Tim Flannery, well-known for his writing on the unique ecology of Australia, turns his attention to the pressing issue of global warming with "The Weather Makers". As the disappearance of the southern winter rain belt hit home in 2006, Flannery deservedly won an Australian of the Year award for exposing the continent's shameful record on greenhouse gas emissions.
"The Weather Makers" begins in a quite slow fashion with a look at past climate changes and how they have occurred. Flannery, in a very scientific manner, gives a very detailed account of how the Earth's climate evolved, and how scientists gradually found out the role of carbon dioxide in making the Earth habitable by increasing temperatures. He looks at these things in quite revealing detail and the goes on a journey through geological and human history to illustrate how humanity developed in an era dominated by long periods of very cold weather in which most of the unusually fertile land of Europe, North America and New Zealand was covered by glaciers. Flannery then looks, in very close detail, at how coal and oil were formed and shows, in remarkably simple and legible language, how fossil fuels form and explains why they are so rare in comparison with the present demand for them. He also shows, in quite simple language, how they burn and why they vary so much in their usefulness as fuels.

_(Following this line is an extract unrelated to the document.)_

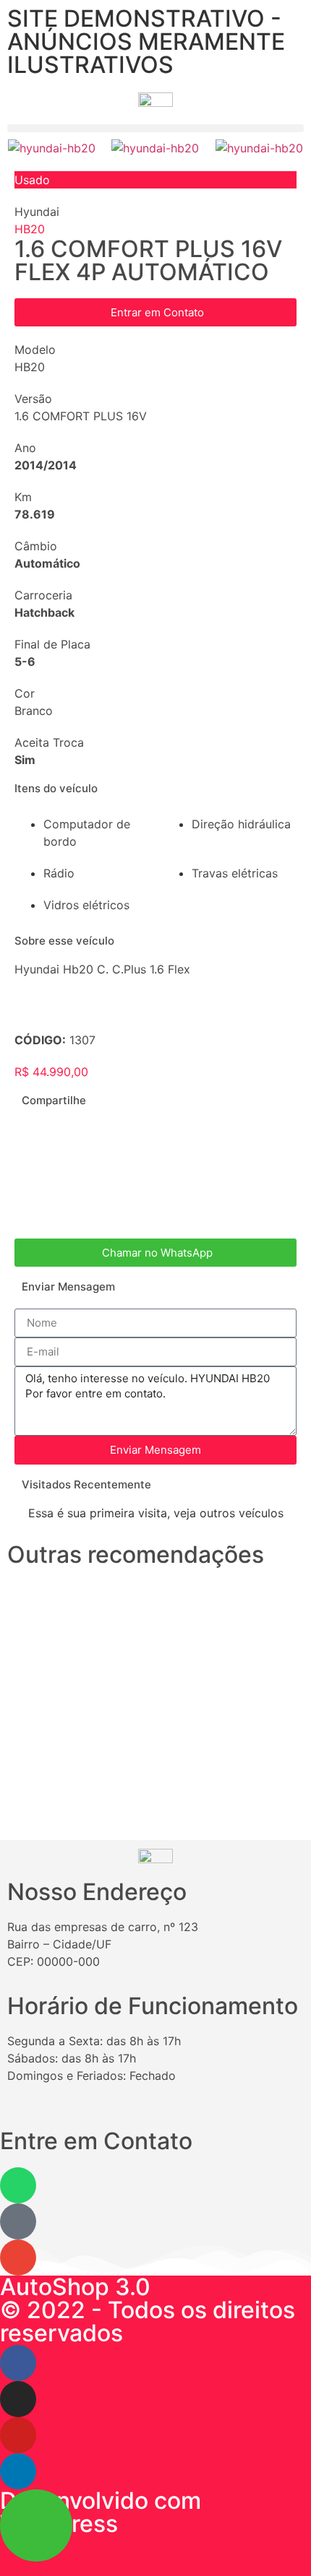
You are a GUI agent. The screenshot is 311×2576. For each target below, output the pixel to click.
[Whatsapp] (18, 2185)
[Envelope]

It is the last half or so of "The Weather Makers" that is really revealing and something that must be read by global warming sceptics and especially by those who are in doubt or overtly nervous about action. Flannery shows, contrary to popular belief, that climate moves as carbon dioxide increases from one metastable state to another, and that the changes - like the 40 percent drop in Melbourne rainfall in October 1996 - are quite abrupt and, as we are seeing in Australia today - extremely liable to be disastrous. His illustration of the declines in rainfall over southwestern Australia are especially noteworthy. Flannery also does a marvellous job of showing how species, especially in tropical mountains that are effectively cool "islands", global warming has already driven extremely old species like the golden toad to extinction through changing the level of the cloud layer. The very fact that such species have become extinct should, of itself, be enough to quash notions - still popular amongst the most fertile sections of modern humanity - that global warming is not real.
Flannery also writes an excellent section titled "The Great Stumpy Reef" about threats to the Great Barrier Reef from global warming and coral bleaching.
The last part of the book, which looks at the Kyoto Protocol, is however clearly the weakest part of the book. Whilst I do not question Flannery's point that there are a large number of vested interests controlling politics in Australia and the US that prevent public ratification of the Kyoto Protocol regardless of its ineffectiveness, I am still critical of Flannery for his failure to recognise that - contrary to conventional wisdom - Australia and the Republican states of the US do not belong to the same culture as the rest of the West. Rather, they retain a value system that disappeared from Europe a hundred years ago and from Blue America, Canada and New Zealand in the 1960s and 1970s. I have no doubts myself that Australia would not refuse to take the most radical action on greenhouse emissions like eliminating car travel and coal power were it not for a rapidly growing and socially ultraconservative bloc of voters becoming the dominant force in its politics. Flannery, in contrast, never looks at public opinion in Australia beyond the stereotyped liberal view that the public is less conservative than government.
The rise of One Nation and Family First in Australia, and the number of conservative, climate-sceptic sites on the web form the US, should be proof that public opinion is actually more conservative than Flannery would like to believe. He also does not consider the serious question of what an increasingly ultraconservative Australian public will think when rainfall declines in Melbourne and Perth become even worse than they have already.
He also does not look at whether international bodies' failure the greater ecological vulnerability of Australia (which he ought more than anyone to have known about) idea of assuming equal reductions for all countries as the right way to reduce emissions radically wrong. I myself believe Australia should have been internationally targeted long before any efforts at dealing with any other nation's emissions were even considered.
Nonetheless, for all Flannery's failures on the cultural front, "The Weather Makers" is still a most impressive read packed with information to arm yourself against the climate change sceptics and to harden your views if you are in doubt.